DK zu Urteil gegen Köçer: Kriminalisierung von kurdischem Aktivismus

Der kurdische Politiker Tahir Köçer ist in München wegen vermeintlicher PKK-Mitgliedschaft zu knapp zweieinhalb Jahren Haft verurteilt worden. Die Ortsgruppe von Defend Kurdistan war dabei und spricht von Kriminalisierung des kurdischen Aktivismus.

Antikurdische Kriminalisierung

Tahir Köçer sitzt mittlerweile seit 15 Monaten in Untersuchungshaft in der JVA Stadelheim in München. Er wurde im Dezember 2022 im Zuge von Durchsuchungen des Medya Volkshauses und von Privatwohnungen in Nürnberg festgenommen und kam aufgrund eines Haftbefehls des OLG München in Untersuchungshaft. Nun wurde er zu insgesamt 29 Monaten Haft nach dem Paragraphen 129 b wegen Mitgliedschaft in der PKK verurteilt.

Im vollen Zuschauerraum warteten solidarische Menschen auf Tahir, die aus dem ganzen Bundesgebiet sowie aus Österreich angereist waren.

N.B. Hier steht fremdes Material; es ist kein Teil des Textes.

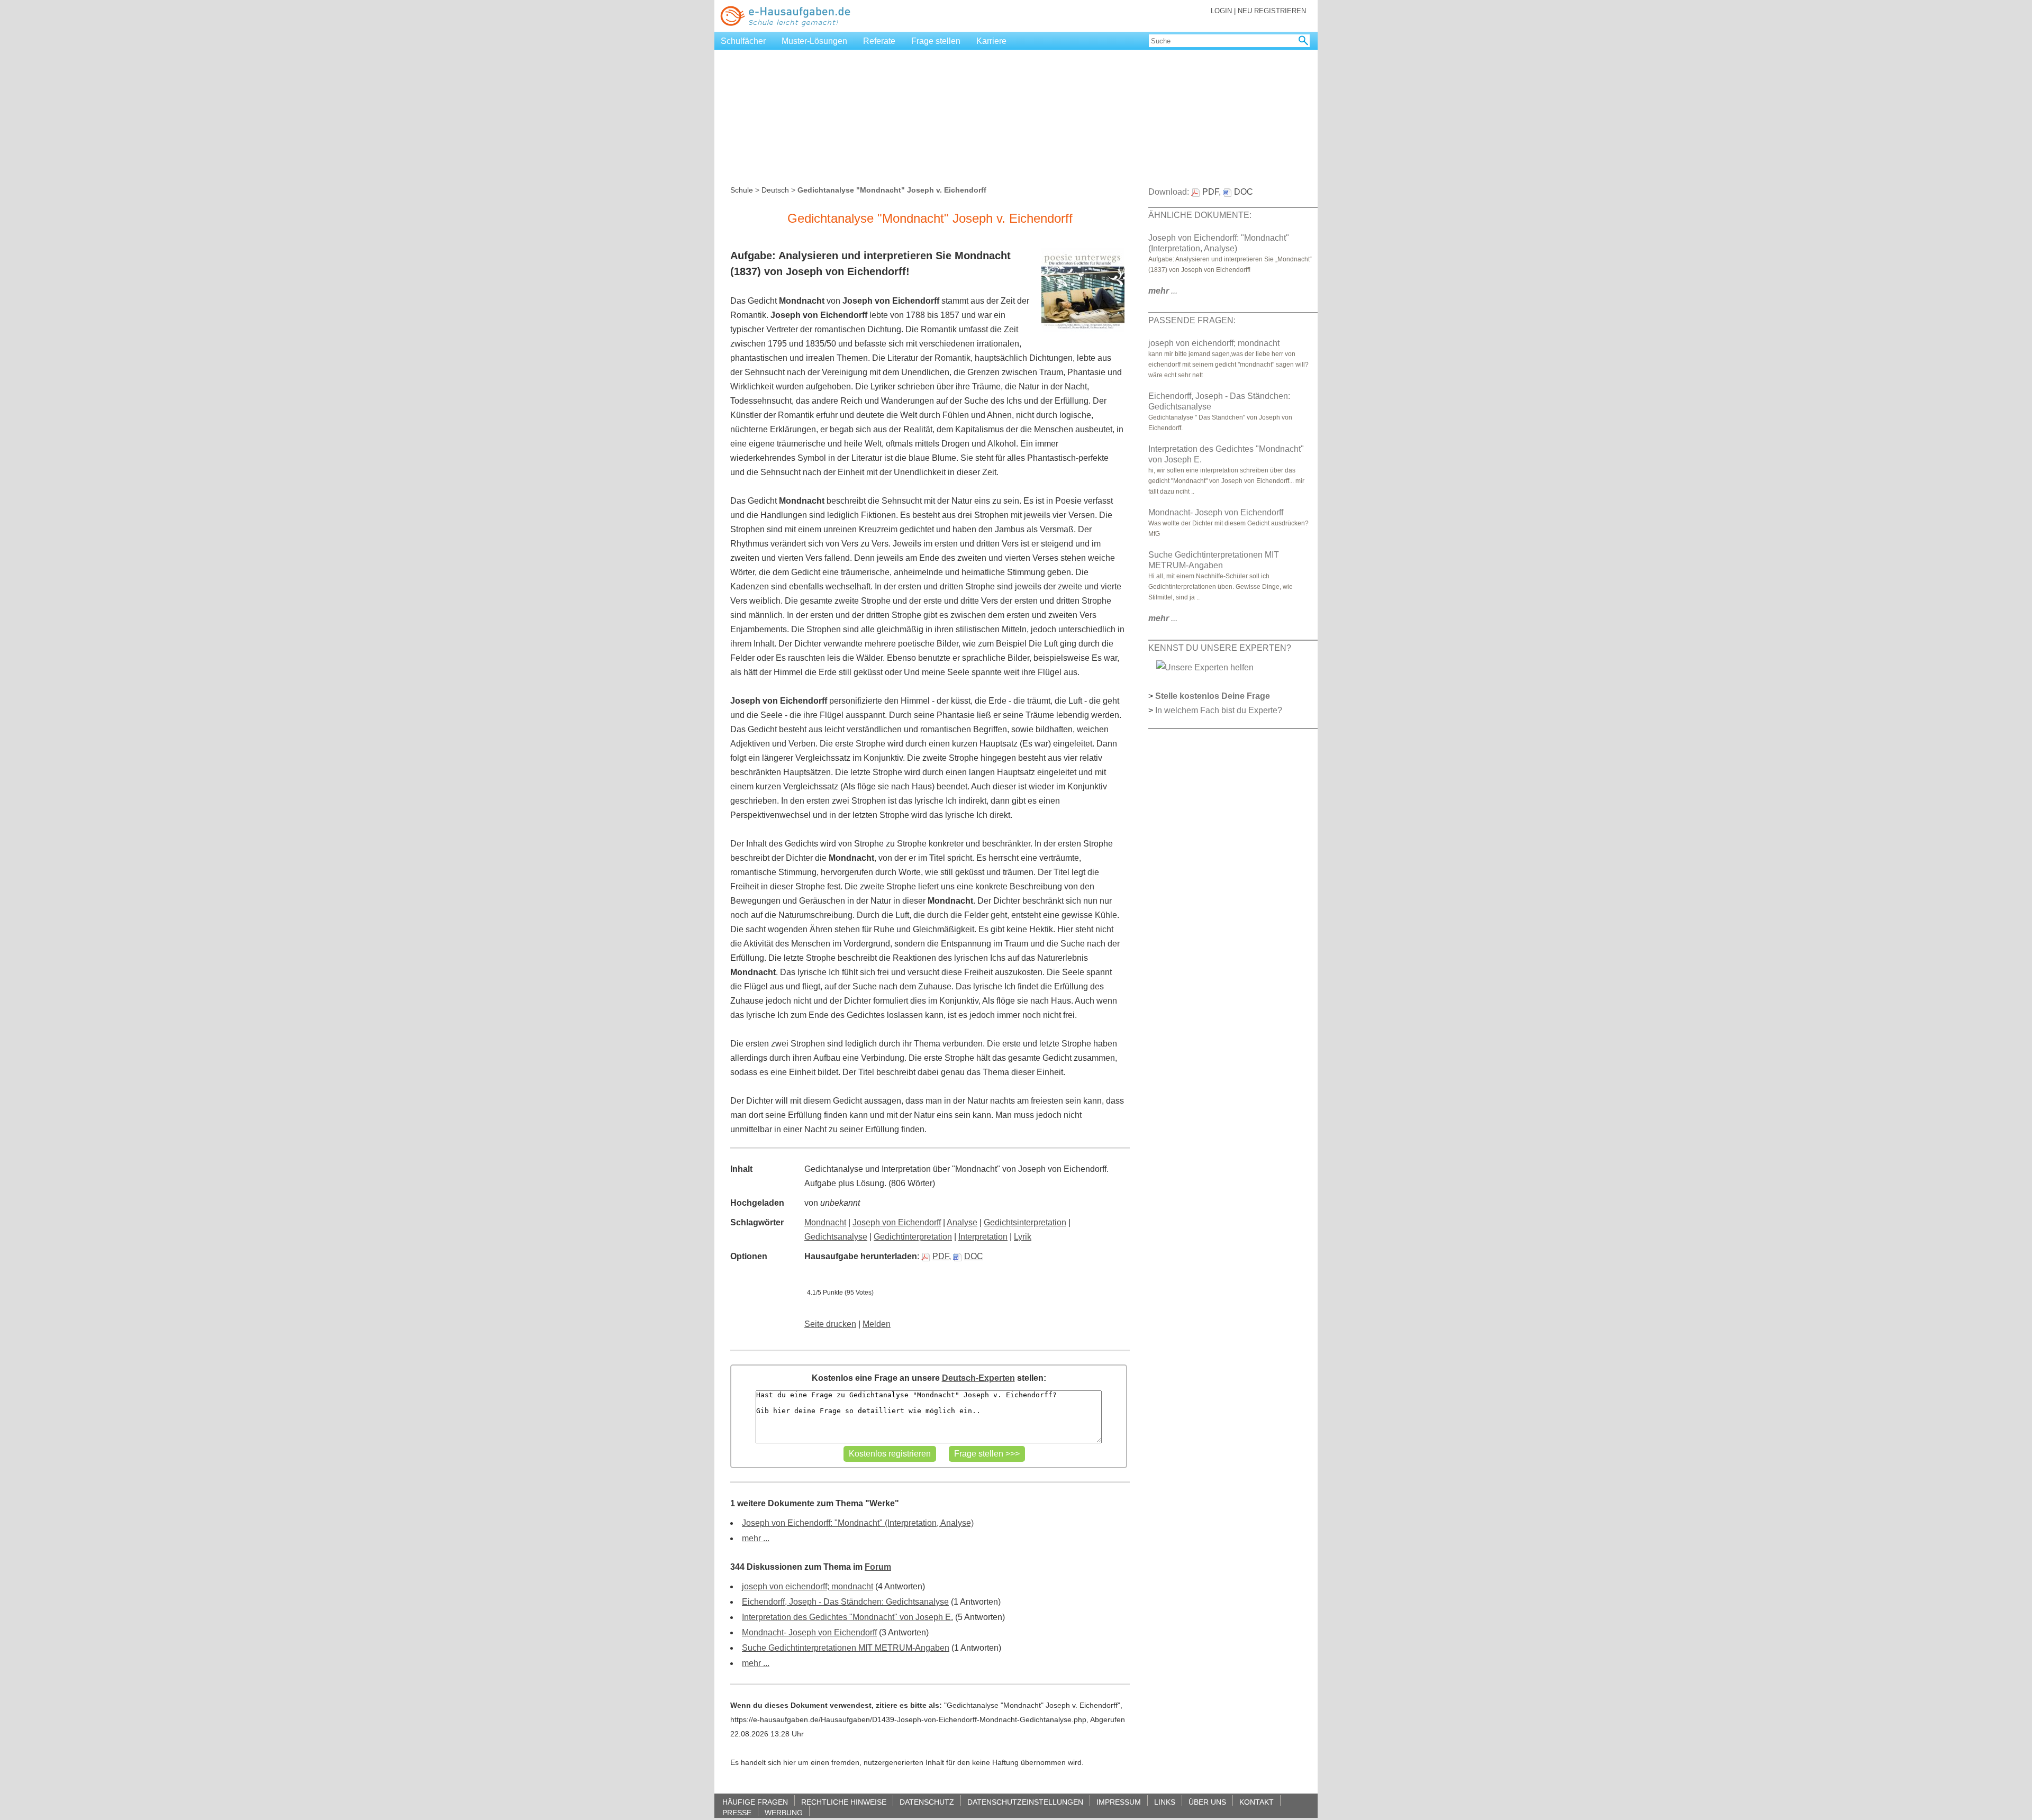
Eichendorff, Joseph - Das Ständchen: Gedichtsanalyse (845, 1601)
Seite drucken (830, 1324)
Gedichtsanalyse (835, 1236)
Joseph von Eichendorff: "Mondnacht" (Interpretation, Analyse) (858, 1522)
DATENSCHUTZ (927, 1802)
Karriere (991, 41)
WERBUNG (784, 1812)
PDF (940, 1256)
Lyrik (1022, 1236)
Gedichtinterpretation (913, 1236)
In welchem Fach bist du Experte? (1218, 710)
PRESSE (736, 1812)
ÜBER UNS (1207, 1802)
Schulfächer (743, 41)
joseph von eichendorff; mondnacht (807, 1586)
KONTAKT (1256, 1802)
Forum (878, 1566)
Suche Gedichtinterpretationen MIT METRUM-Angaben (845, 1647)
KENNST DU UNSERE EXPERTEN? (1219, 647)
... (1162, 290)
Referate (879, 41)
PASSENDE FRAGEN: (1192, 320)
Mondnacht (825, 1222)
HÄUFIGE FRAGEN (755, 1802)
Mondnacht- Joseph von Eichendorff (809, 1632)
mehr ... (755, 1538)
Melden (877, 1324)
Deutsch (775, 190)
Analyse (962, 1222)
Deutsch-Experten (978, 1377)
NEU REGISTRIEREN (1272, 11)
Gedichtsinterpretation (1025, 1222)
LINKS (1164, 1802)
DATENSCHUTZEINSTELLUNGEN (1025, 1802)
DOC (973, 1256)
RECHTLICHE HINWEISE (843, 1802)
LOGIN (1221, 11)
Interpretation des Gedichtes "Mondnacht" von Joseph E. (847, 1617)
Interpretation (983, 1236)
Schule (741, 190)
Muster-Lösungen (814, 41)
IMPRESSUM (1118, 1802)
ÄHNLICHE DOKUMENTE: (1199, 215)
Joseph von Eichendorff (896, 1222)
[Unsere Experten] (1205, 666)
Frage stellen (935, 41)
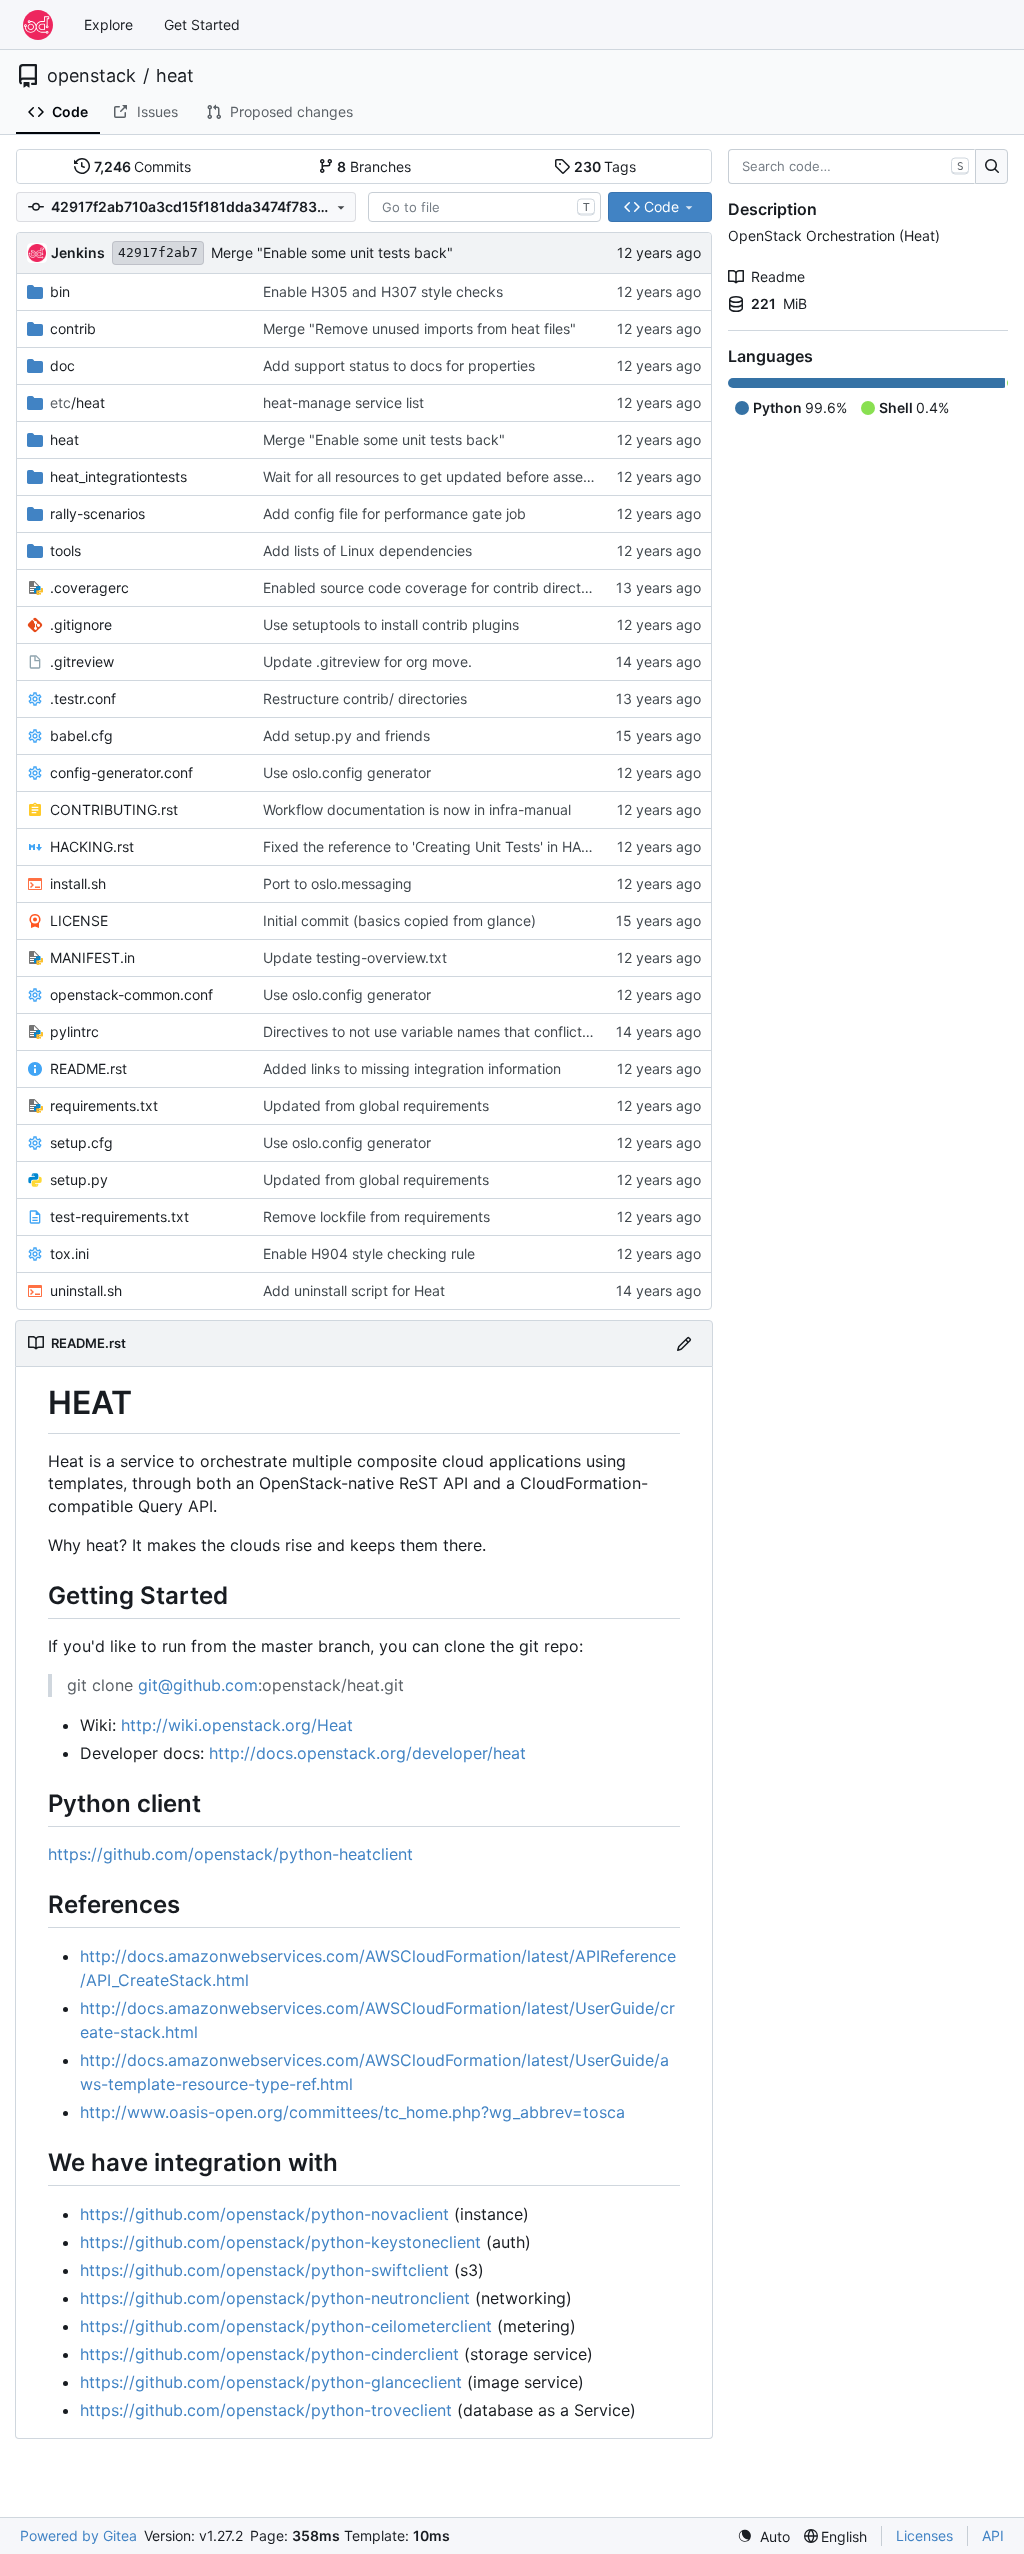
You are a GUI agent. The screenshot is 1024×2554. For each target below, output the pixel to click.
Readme (778, 276)
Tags (605, 166)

Die Anwesenheit seiner Familie, Freund:innen, Genoss:innen und vor allem der volle Saal waren eine Bestätigung für seine unermüdliche Arbeit der letzten Jahrzehnte wie auch für seine revolutionäre Haltung. Tahir Köçer war lange Jahre als Politiker Stimme der Kurd:innen. In Reden setzte er sich mit seinem Namen für die Rechte von Kurd:innen, die Freiheit des kurdischen Repräsentanten Abdullah Öcalan und für die kurdische Selbstverwaltung ein.

Tahir Köçer hat schon in Nordkurdistan antikurdischen Rassismus erlebt – durch türkische Militärs in seinem Heimatdorf. Später, als er in Istanbul lebte, wurde er von türkischen Polizeibeamten entführt und über mehrere Wochen gefoltert. Deswegen floh Tahir 1997 aus der Türkei nach Deutschland und beantragte Asyl. Hier betätigte er sich weiter politisch und war auch eine Zeitlang der Ko-Vorsitzende des kurdischen Dachverbands KON-MED.

Für die Verurteilung Tahirs spielten - so der Richter - viele einzelne Indizien eine Rolle, die zusammen ein „eindeutiges Bild“ ergeben würden. Völlig legale Tätigkeiten, nur im Zusammenhang mit der PKK werden sie als illegal gewertet. Dazu zählt unter anderem, dass Tahir eine Bahncard 100 besaß, dass er bei anderen Gerichtsprozessen im Zuschauerraum saß, dass er Veranstaltungen organisiert, Reden gehalten und Spenden gesammelt hat.

Das Gericht weist die politische Verantwortung von sich

Der Richter gestand zwar ein, dass das PKK-Verbot, das die ganze Grundlage der Anklage bildet, politisch diskutabel ist. Jedoch spielte er die Rolle des Gerichts herunter, indem er die Verantwortung, diese Frage zu klären, von sich wies.

Was der Richter seiner Meinung nach beurteilen konnte, waren die familiären Verhältnisse Tahirs, die er mehrmals kommentierte.

In der Urteilsverkündung nannte er es sogar löblich, sich für die Rechte der Kurd:innen einzusetzen, allerdings nicht im Zusammenhang mit der PKK. Politische Verantwortung von sich weisen, aber sich anzumaßen, die Deutungshoheit darüber zu haben, wie die kurdische Frage gelöst werden kann… Unzählige Male wurde in der Urteilsverkündung betont, dass der „bewaffnete Kampf“ für die PKK eine wichtige Rolle spielt. Genau diesen Kampf der PKK beurteilte das Brüsseler Berufungsgericht 2019 eben nicht als Terror. Wichtiger aber ist noch, dass der Kassationshof - höchste juristische Instanz in Belgien - Ende Januar 2020 die Feststellung getroffen hat, dass es sich bei der PKK nicht um eine terroristische Vereinigung handelt. Dieses Urteil hat Rechtskraft und seither gibt es in Belgien keine sogenannten Terrorismus-Verfahren mehr gegen kurdische Aktivist:innen. Und darauf kommt es an.

Tahirs Verurteilung nach §129 b ist die Spitze einer fast flächendeckenden Kriminalisierung von PKK-nahen Kurdinnen und Kurden, die die konsequente Durchsetzung des PKK-Verbots von 1993 ergänzen. Ein Ende dieser Kriminalisierung ist nicht absehbar.